I've been researching P38s for quite some time and am getting ready to begin performing some test drives. I am limiting my search to the 2000-2002 range (Bosch electrics) and the 4.6HSE that have been converted to coil suspensions.

Based on my research, this is my checklist:

Initial Steps
Confirm keys, fobs, immobilizer/radio codes present
Confirm both key fobs work. Leave doors unlocked (check for locking issue)
Review Service Records
Suspension replacement parts - ball joints?
Brakes - when last serviced?
Coolant system maintenance/repairs
Check for cracked windscreen/glass
Open the hood
Radiator hoses - make sure they aren't too hard or cracked. Squeeze big hose and listen for gurgling/bubbles in radiator overflow tank
Release radiator overflow cap when cold. Should be little or no pressure release (indicates slipped liner)
Check oil level/quality. If it smells sweet (burnt antifreeze), head gaskets are leaking
Battery age/apparent condition
Fuse box under hood - check for burned smell
Transmission Fluid - check dipstick, should be red not burnt
Check belts for wear
Check tire tread depth & pressure
Check brake condition (rotors/pads)
Check for puddles (leaks) under truck
Inspect exhaust
Get in - hood still open
ABS Test - switch on, but don't start engine. ABS Pump should prime for 5-10 seconds.
Tap brake 4-5 times. ABS pump should reprime. If it primes every time, internal leak, $250 accumulator
Start engine - turn on AC then shut door
Look for exhaust smoke
Listen for knocking/whining/rattling from engine bay
Radiator hoses - make sure not too much pressure
Close hood
Open/close all doors
Test window switches for all doors
Do interior lights come on/off?
Check all seat belts work
Tailgate - check for water under main rubber seal; wave the tailgate up/down to listen for water sloshing
Tailgate - make sure latch works and glass stays up
Inspect spare tire wheel well for moisture
Get in - Electronics
Is AC blowing cold?
Switch to heat - confirm function (then back to AC)
Check all HVAC buttons L to R
No book or ! Icon on HVAC screen
Central locks work - switches on both sides.
Ensure all doors lock/unlock including tailgate
Radio - check all buttons left to right
Listen for blown speakers
Satnav and every other dash button
Check central window controls
Sunroof open/close; up/down
Seat adjustment
Side mirror adjustment
Memory should return them to normal
Passenger seat adjustment
Steering wheel adjustment
Check front footwells for water/coolant leaks
Sun visors
Horn
Wipers
Front
Rear
Front Sprayer
Rear Sprayer
Headlight - wiper & sprayer
Fuel release
Gas cap
Front exterior lights
Low beams
High beams
Fog lights
Turn Signals / Hazards
Side turn signals L/R
Rear exterior lights
Tail lights
Brake lights (3)
Turn Signals / Hazards
Fogs
License plate light
Get in for test drive
Turn on heated seats
Brakes - hold down with some force for 10 seconds.
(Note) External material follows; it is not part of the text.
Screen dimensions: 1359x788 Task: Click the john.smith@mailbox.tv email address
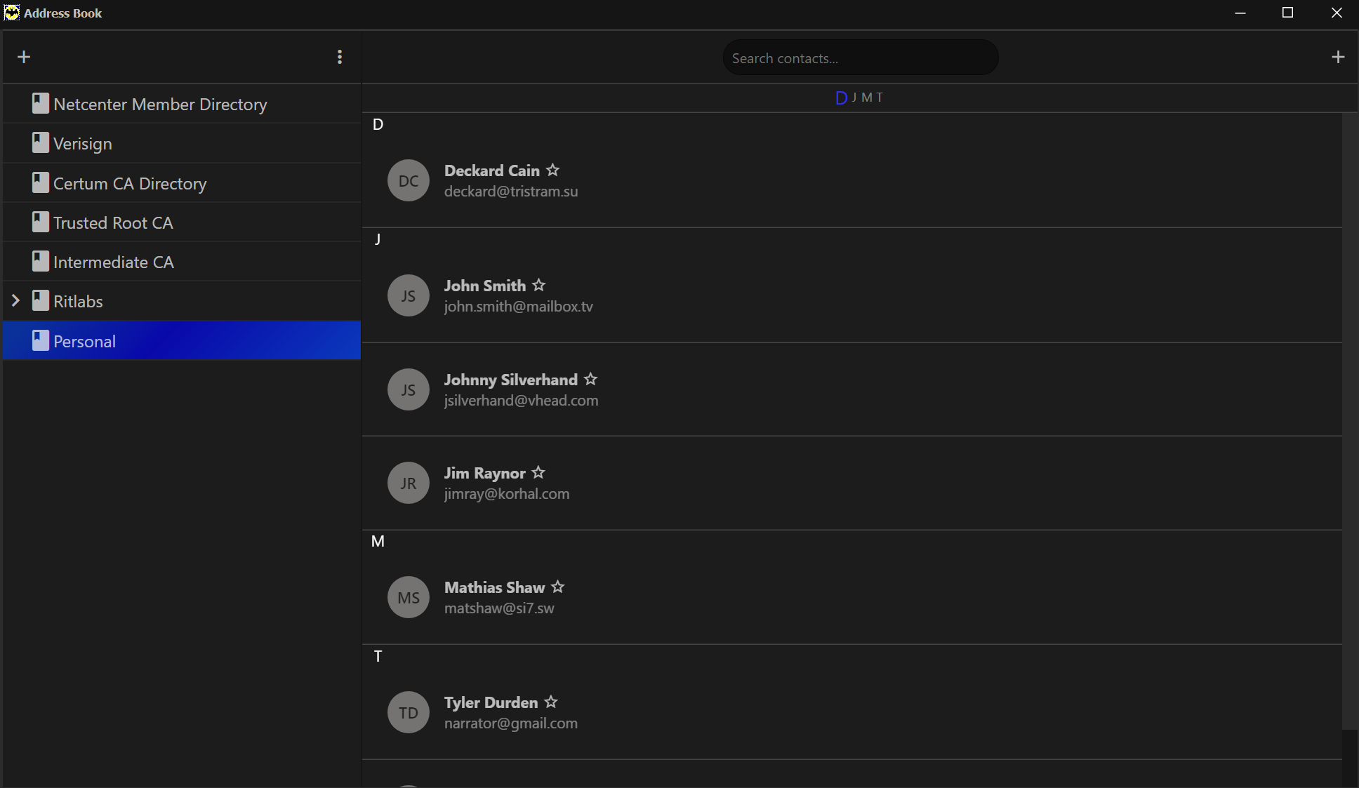519,307
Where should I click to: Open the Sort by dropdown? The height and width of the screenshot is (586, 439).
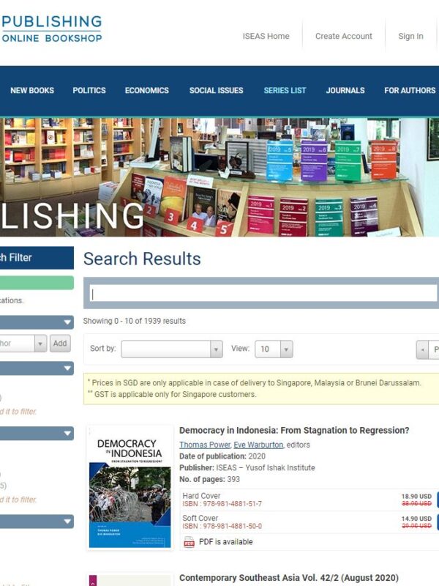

Make sure pedal height is maintained.
Parking brake - should hold stopped at 1200rpm
Gearbox
Shift back and forth between R & D - listen for clunk
Engage low range (and back)
3500-4500RPM in Neutral - check for engine vibrating
Setting off
Parking lot circle - L and R at full lock
Turning wheel - if not smooth, could be joints in collapsible steering column or power steering pump is low on oil or power steering belt is slipping
General Observations:
Should track straight
Vibrations/shimmy
Steering feel - should be somewhat precise (ball joints)
Acceleration - shifting smoothly through all gears
Hard start from stop - should show issues with slipping transfer case chain
Speed bumps - check for suspension noise and steering judder
Turn signals self cancel
Hard braking - shimmying/pulling
Sport mode
Seat heaters working?
Post-drive
Engine temperature
Smoke from exhaust
Check oil quantity
Re-start engine while hot

Please let me know if you have any items that you'd change or add to the list above. I'd like to test to confirm that power is going to both the front and back wheels, but I'm not sure how to do that without putting it up on jack stands - obviously not feasible in a parking lot. If I can find a dirt road, I figure I can step on it to see how it deals with the wheelspin, but if anyone else has any other suggestions, I'm all ears.

Thanks!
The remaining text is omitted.